Boeing's NMA strategy could depend on the reception of its 737 Max programme, Flight Ascend Consultancy has suggested.
"Boeing's performance in the 737 market will impact its decision on this airplane because right now the Max 10 is a competitive response to the A321LR," said the consultancy's head Rob Morris at an industry briefing in New York on 17 October.
Given Airbus's majority market share with the A320neo, "Boeing needs to give it a bit of time to see what happens", he adds, noting that only time will tell if the US manufacturer is able to reach equilibrium with its European rival.
Morris says that today there are still more questions than answers about Boeing's New Mid-market Airplane and whether it will look more like a 757 replacement, a 767-200, or an A321LR.
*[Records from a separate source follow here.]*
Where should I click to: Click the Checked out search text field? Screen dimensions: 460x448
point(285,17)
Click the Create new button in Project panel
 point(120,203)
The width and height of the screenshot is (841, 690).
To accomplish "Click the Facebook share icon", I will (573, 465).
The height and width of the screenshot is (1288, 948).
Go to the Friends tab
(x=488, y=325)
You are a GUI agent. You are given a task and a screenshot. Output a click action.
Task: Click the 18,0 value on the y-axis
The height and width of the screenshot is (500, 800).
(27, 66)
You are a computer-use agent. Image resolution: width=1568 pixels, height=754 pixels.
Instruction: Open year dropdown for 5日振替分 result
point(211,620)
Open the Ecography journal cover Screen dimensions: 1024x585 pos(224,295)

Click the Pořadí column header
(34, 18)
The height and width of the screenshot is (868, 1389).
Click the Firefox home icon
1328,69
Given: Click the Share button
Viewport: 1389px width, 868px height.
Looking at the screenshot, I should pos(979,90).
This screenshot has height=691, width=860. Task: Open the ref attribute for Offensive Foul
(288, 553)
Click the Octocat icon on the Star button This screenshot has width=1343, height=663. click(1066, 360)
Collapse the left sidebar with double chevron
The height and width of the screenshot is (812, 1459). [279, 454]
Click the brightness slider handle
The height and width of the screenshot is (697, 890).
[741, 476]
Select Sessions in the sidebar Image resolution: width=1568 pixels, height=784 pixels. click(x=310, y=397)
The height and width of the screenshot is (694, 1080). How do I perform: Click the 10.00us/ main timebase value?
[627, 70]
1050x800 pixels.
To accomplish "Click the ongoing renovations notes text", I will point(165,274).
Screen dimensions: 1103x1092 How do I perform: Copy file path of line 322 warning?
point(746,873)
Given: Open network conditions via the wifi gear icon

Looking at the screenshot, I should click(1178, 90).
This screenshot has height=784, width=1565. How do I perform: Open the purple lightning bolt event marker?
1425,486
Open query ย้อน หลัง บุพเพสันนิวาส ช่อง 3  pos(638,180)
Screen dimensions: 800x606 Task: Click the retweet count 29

The Max 10 "is not the panacea that Boeing thinks it would be... to create equilibrium" in market share with the A321LR, Morris opines. He adds: "So what do Boeing do next, if they can't correct with a Max derivative? Maybe they launch with an MoM [middle-of-the-market] airplane" – which could potentially have negative consequences for longevity of the 737 Max product line.
Morris suggests that an appropriate delivery price for a middle-of-the-market aircraft would be about $70-75 million, given its market position between the top end of the existing single-aisle programmes and bottom end of small twin-aisles. But he questions whether that price would make economic sense against the development costs of the aircraft. "There are many more questions to be answered," he notes.